Nicolas Espinosa Dice

Nicolas Espinosa Dice
I am a second-year PhD student at Cornell University, where I am advised by Wen Sun. My research focuses on reinforcement learning, imitation learning, and generative models.

Prior to Cornell, I received a B.S. in Mathematics and Computer Science from Harvey Mudd College, where I was advised by George D. Montanez and Dagan Karp. I worked with George D. Montanez in the AMISTAD Lab and Weiqing Gu at Dasion.

Last updated: March 2025

Research

Efficient Imitation Under Misspecification
Nicolas Espinosa Dice, Sanjiban Choudhury, Wen Sun, Gokul Swamy
ICLR 2025
Paper / Code
We consider the problem of imitation learning under misspecification: settings where the learner is fundamentally unable to replicate expert behavior everywhere. Building on prior work in efficient inverse reinforcement learning through computationally efficient local search procedures, we first prove that under a novel structural condition we term reward-agnostic policy completeness, these sorts of local-search based IRL algorithms are able to avoid compounding errors, even in the misspecified setting. We then consider the question of where we should perform local search in the first place, given the learner may not be able to “walk on a tightrope” as well as the expert in the misspecified setting. We prove that in the misspecified setting, it is beneficial to broaden the set of states on which local search is performed to include states reachable by good policies that the learner can actually play. We then experimentally explore a variety of sources of misspecification and how offline data can be used to effectively broaden where we perform local search from.
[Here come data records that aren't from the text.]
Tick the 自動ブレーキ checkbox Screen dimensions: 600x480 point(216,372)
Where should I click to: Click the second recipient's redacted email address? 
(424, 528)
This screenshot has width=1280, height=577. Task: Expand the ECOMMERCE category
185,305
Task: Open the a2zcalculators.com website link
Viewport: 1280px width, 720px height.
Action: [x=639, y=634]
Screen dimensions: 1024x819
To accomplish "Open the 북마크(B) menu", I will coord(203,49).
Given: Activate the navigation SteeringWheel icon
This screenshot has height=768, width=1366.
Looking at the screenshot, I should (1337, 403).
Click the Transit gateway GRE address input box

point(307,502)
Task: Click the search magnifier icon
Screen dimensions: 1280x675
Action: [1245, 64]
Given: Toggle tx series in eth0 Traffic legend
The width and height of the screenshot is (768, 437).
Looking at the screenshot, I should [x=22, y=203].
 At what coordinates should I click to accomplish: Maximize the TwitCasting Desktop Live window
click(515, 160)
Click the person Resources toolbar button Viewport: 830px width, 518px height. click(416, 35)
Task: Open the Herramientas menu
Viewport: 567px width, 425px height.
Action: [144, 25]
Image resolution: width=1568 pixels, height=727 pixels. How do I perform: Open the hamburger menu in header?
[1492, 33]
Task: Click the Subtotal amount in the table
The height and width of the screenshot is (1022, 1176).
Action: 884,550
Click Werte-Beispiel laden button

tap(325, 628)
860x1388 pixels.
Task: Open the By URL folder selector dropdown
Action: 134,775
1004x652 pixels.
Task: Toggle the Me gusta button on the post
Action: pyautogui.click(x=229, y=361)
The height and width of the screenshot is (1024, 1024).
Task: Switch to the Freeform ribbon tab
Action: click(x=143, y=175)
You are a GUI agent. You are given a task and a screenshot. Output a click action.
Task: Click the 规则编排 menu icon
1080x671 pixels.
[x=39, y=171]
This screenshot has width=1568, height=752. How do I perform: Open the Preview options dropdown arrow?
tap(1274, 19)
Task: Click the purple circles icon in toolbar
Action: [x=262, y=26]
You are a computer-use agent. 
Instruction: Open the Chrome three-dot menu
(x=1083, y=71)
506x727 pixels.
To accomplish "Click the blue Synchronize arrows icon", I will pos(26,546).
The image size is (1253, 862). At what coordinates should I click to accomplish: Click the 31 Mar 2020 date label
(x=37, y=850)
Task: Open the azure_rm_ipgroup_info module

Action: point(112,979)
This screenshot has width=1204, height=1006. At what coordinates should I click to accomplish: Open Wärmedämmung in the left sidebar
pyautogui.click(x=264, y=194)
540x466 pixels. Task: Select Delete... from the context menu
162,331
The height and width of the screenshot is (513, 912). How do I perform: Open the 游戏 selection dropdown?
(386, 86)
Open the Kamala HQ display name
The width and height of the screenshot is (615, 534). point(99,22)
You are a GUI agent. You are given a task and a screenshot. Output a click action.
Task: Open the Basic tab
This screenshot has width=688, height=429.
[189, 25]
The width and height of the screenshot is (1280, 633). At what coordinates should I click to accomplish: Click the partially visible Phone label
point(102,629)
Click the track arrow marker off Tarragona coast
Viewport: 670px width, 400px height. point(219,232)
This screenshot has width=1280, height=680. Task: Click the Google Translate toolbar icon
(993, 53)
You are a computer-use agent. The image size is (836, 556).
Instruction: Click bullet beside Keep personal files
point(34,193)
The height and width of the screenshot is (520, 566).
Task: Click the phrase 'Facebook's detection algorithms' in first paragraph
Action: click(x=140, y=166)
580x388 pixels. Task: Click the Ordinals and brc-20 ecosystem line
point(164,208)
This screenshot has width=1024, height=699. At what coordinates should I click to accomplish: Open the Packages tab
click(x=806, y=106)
Efficient Inverse Reinforcement Learning Without Compounding Errors
Nicolas Espinosa Dice, Gokul Swamy, Sanjiban Choudhury, Wen Sun
RLC 2024 RLSW, RLBRew
Project Page / Paper / Code
There are two seemingly contradictory desiderata for IRL algorithms: (a) preventing the compounding errors that stymie offline approaches like behavioral cloning and (b) avoiding the worst-case exploration complexity of reinforcement learning (RL). Prior work has been able to achieve either (a) or (b) but not both simultaneously. We prove that, under a novel structural condition we term reward-agnostic policy completeness, efficient IRL algorithms do avoid compounding errors, giving us the best of both worlds.